His first point is undeniable: We must change. Gore’s second question, Can we change?, is answered by a brief history of human consciousness and conscience. We are questioning, seeking, searching animals – this is perhaps our greatest characteristic as a species. Our genes demand curiosity, and they demand constant improvement in ourselves and our living conditions. Humans have a tremendous flexibility and resilience. We are generalists, able to adapt successfully to changing environmental/social/political/personal demands. His optimism here is based in our essential creativity, inventiveness, scientific inquiry, and ability to solve problems. As examples of current efforts, Gore notes that the cost of renewable energy has gone down ten percent per year for the past thirty years. Active investment in renewable energy now exceeds active investment in non-renewable fossil fuels. The costs are now equal, in spite of the fact that fossil fuels still have forty times the subsidies of renewables. China now has a cap-and-trade regulation on non-renewable carbon-based fuels. Gore sees renewable energy as “the biggest business opportunity in generations.”
So Gore presents a clear picture that We can change. But Will we change? Again, Gore is optimistic. We have addressed intractable problems and found creative solutions in the past. Examples he cites – and they are among our most difficult issues over the past 200 years – include abolition of slavery, the granting of women’s suffrage and women’s rights, ending apartheid, and the successes of the civil rights and gay and lesbian rights movements.
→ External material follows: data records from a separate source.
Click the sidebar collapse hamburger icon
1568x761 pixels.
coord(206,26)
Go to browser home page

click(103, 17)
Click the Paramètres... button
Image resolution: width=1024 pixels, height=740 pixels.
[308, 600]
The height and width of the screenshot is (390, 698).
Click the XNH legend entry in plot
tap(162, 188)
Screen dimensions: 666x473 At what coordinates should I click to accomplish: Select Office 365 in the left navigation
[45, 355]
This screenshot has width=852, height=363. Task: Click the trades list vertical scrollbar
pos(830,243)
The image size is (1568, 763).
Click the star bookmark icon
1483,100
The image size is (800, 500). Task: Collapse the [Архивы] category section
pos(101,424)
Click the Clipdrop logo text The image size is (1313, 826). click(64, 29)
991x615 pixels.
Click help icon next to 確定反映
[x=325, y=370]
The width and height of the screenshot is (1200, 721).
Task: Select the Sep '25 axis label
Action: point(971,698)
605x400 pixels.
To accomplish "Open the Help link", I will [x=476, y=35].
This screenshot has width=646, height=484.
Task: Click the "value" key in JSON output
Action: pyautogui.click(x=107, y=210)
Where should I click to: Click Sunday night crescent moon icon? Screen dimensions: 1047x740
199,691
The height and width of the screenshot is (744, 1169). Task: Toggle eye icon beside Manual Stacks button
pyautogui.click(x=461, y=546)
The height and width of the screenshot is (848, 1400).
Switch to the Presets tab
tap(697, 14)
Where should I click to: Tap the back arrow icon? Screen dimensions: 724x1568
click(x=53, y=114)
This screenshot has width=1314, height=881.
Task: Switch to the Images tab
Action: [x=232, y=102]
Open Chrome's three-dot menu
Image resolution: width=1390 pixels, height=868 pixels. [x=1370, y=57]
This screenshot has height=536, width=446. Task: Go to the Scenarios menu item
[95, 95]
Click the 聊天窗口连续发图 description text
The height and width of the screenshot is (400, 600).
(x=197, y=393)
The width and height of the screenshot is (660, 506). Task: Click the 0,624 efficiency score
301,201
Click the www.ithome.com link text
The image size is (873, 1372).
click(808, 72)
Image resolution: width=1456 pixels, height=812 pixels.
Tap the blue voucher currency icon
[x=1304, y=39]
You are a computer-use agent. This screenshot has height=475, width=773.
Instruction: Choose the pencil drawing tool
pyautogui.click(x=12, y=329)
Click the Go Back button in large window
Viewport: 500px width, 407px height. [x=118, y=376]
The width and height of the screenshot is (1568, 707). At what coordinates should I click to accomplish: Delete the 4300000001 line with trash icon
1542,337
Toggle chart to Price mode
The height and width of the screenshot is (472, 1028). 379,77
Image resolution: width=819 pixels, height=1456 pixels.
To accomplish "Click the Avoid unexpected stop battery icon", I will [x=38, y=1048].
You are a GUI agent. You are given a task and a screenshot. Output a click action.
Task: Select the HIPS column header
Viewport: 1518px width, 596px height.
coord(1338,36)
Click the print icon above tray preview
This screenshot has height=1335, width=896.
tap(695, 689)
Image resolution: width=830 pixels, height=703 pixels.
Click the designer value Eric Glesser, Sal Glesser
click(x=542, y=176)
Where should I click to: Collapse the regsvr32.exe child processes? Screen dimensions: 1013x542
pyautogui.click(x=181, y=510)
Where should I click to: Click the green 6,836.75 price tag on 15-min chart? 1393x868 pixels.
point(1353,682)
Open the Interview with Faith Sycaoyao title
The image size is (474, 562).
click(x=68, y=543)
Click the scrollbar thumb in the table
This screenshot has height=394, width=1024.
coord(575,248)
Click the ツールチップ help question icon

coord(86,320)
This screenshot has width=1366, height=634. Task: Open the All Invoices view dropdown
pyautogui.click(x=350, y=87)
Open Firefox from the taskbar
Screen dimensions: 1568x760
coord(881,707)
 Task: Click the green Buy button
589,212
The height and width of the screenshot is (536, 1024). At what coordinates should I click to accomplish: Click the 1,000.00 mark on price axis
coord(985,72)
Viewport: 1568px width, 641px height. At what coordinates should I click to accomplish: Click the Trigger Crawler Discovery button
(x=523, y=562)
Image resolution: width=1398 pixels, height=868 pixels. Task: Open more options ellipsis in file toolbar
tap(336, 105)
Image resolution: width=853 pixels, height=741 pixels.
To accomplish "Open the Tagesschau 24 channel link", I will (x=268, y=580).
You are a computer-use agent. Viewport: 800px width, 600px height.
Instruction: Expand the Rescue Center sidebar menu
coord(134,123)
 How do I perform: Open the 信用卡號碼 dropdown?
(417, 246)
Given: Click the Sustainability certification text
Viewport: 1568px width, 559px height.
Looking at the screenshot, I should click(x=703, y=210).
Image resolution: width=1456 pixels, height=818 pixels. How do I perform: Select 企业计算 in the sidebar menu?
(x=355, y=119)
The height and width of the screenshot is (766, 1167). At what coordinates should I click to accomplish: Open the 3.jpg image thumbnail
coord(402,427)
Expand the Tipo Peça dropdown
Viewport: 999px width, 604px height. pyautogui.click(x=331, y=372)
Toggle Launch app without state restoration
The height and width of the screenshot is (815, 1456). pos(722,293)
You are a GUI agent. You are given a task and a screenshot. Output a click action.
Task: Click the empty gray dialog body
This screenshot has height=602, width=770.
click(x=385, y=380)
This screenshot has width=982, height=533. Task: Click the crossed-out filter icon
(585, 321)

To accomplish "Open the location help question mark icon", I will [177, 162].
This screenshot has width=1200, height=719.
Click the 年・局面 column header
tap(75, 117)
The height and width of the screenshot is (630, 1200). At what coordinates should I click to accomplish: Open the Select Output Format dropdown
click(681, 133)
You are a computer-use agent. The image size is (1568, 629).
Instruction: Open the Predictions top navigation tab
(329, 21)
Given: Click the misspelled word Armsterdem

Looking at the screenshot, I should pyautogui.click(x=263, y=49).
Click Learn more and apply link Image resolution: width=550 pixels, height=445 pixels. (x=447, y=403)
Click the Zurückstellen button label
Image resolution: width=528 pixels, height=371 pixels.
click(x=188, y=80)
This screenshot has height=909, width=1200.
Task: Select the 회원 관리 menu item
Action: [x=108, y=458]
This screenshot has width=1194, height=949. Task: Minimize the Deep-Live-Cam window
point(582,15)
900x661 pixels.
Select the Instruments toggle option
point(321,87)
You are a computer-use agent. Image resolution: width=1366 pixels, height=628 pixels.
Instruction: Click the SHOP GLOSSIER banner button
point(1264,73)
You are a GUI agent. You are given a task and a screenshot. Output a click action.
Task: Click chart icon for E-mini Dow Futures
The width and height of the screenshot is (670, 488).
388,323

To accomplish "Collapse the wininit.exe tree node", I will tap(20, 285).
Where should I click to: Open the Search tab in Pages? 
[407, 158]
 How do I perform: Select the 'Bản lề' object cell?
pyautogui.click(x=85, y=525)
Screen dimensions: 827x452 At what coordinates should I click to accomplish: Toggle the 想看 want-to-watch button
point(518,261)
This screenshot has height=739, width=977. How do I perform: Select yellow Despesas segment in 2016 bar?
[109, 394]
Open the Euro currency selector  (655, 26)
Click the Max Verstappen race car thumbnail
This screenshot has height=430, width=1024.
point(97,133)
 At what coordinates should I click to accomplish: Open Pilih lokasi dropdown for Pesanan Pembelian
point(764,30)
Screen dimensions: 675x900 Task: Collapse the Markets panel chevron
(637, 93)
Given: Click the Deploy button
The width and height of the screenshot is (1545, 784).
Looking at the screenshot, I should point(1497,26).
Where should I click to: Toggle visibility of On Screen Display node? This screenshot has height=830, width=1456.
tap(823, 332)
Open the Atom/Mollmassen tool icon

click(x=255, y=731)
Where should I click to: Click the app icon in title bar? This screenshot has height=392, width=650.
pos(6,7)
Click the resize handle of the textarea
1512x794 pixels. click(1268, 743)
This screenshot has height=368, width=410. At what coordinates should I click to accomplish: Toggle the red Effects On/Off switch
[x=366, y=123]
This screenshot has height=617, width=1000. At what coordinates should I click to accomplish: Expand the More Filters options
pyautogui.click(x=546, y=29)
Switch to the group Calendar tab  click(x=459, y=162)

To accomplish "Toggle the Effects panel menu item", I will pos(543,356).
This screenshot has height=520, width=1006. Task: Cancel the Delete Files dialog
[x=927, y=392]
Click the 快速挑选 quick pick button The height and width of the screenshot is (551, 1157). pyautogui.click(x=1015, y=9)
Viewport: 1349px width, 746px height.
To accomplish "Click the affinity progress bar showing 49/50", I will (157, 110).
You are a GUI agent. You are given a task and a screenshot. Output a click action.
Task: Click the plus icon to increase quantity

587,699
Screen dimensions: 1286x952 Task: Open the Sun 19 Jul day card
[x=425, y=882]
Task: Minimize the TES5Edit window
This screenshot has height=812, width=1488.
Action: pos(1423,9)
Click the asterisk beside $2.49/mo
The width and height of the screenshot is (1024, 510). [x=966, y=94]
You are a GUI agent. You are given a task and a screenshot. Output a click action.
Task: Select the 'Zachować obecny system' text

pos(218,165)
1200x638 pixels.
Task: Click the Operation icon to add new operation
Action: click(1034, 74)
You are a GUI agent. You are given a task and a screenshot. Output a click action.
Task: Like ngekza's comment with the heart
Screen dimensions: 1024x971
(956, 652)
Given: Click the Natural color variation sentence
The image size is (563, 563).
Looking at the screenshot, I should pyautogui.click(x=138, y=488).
In support of his thesis, he quotes the poet Wallace Stevens: “After the final no, there comes a yes, and on that yes the future world depends.” Gore closes his talk in his own words: “Some still doubt we have the will to act, but I say, the will to act is a renewable resource.”
Rousing words. Toward the end of his talk, Gore also quotes the late economist Rudi Dornbusch: “Things take longer to happen than you think they will, and then they happen much faster than you think they could.” This is open to wide-ranging interpretation: Quickening salvation, or quickening apocalypse. You decide. Meanwhile, I recommend Gore’s 2016 TED talk, available on YouTube. If you’re not terrified at the thought, it will make you think. It could even make you change.
— Dr. Dirt is somewhat terrified of John Hart, dba Environments LLC, Durham NH.